Connecting with just one child is difficult when the whole family is together, so invite your preteen to go for a quick walk while Dad clears the dinner table. If you have younger kids, put them to bed earlier than your preteen. Once they're asleep, devote some time to your tween. It will be easier for her to open up with just one parent at a time.
Draw In an Introvert
Take cues from your preteen, and do not force a conversation if he is clearly not ready or interested in talking. Think about whether he is an introvert or an extrovert, then approach him in a way most likely to yield a meaningful conversation. If he gives you curt answers to simple questions, he is probably an introvert (or angry about something) and will not respond if you force a conversation. "If you try to make him talk, he'll end up angry and either verbally or physically push you away," Kurcinka says.
"I know when Tommy wants privacy — one of the ways he shows it is by one-word answers and being more interested in his computer game than anything else," Black says. "If I don't have to talk to him, I won't push it. I'd rather give him his space."
Try to create plenty of one-on-one situations — during dinner or at bedtime — to connect with your introvert. "Introverts need to process internally, so they need time to reflect on an issue and to talk when they are ready. It doesn't mean she doesn't care or doesn't like you — it's just that she doesn't want to talk right now."
Email may be a good way to connect with an introvert. "Sometimes sending Tommy something via email is a nice way to say, 'I've been thinking about you, I came across this and thought you'd be interested, let's talk about it later,'" Black says.

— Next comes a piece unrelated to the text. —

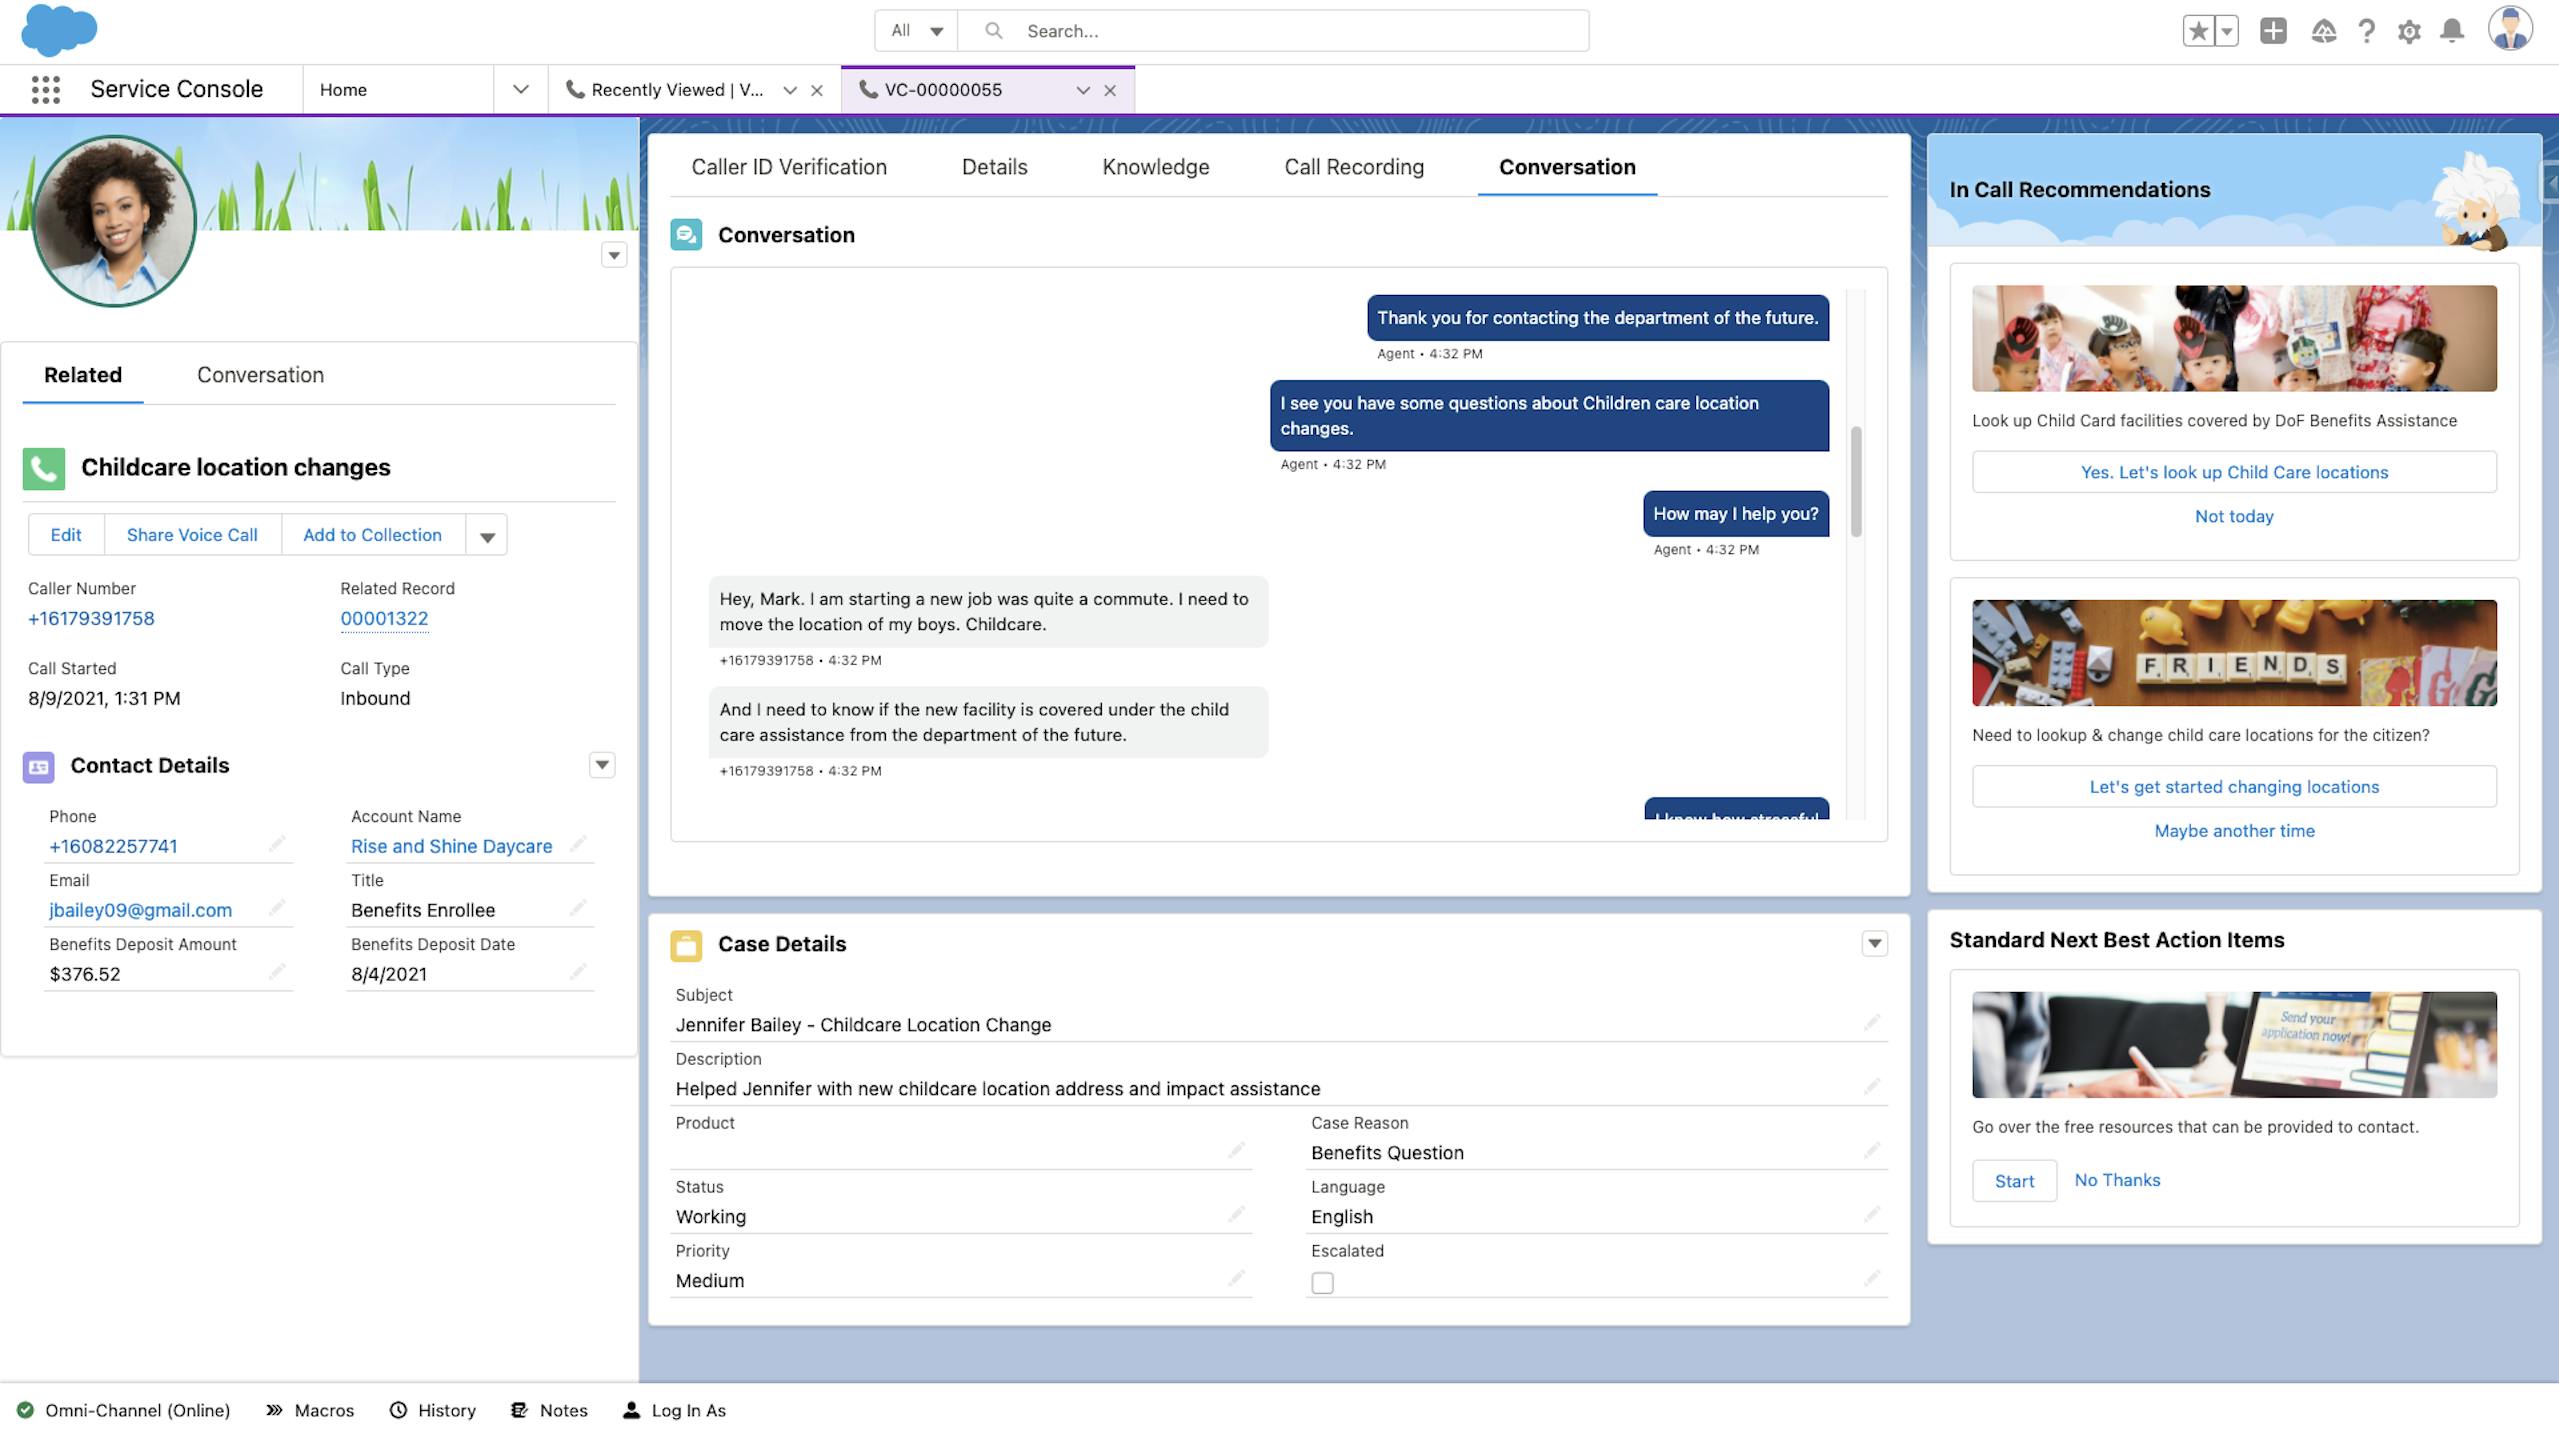The image size is (2559, 1434).
Task: Click the conversation panel scrollbar
Action: pos(1855,482)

If your preteen talks your ear off without prompting, she is probably an extrovert and is more comfortable talking with you anytime. "Extroverts are much more ready to talk right now," Kurcinka says. "They recharge and process feelings through conversation and activity."
Conversation Starters
Ask your preteen to explain something that she is an expert on. "Kids like being on the explaining level, as opposed to being questioned, and they like being an authority with their parents," Schwartz says. "Ask very specific questions about their life, where they own the information and you don't."
Avoid questions which invite monosyllabic responses. If your preteen plays soccer, say something like, ‘I am confused about the referee's call in today's game. Will you explain?'
Try open-ended questions such as:
- What do you think about _____?
- Tell me about _______.
- I don't understand ______.
You also can connect with your preteen via TV, movies, or books, Schwartz says. For instance, ask a question about one of the characters. "Watching TV is a great thing to do with kids because they really get into it, and they're not self-conscious about their remarks and thoughts," Schwartz says. "You can just participate.
"Look for teachable moments where you're talking about someone else — her friends or something in the news — which can lead back to her values and experiences." You may learn something about your preteen, based on her opinions about a particular television character or plot, that you can explore after the show is over. Watch the evening news with her and after, for instance, a story on violence, ask a question like, "That person sounds violent. Is there anyone scary like that at your school?"
Ask questions about her friends, too. "Parents often find out a lot this way because kids don't mind ratting on their friends or telling their friends' problems," Schwartz says. And it's a safe bet that if a friend is having a specific problem, your preteen may be experiencing the same thing.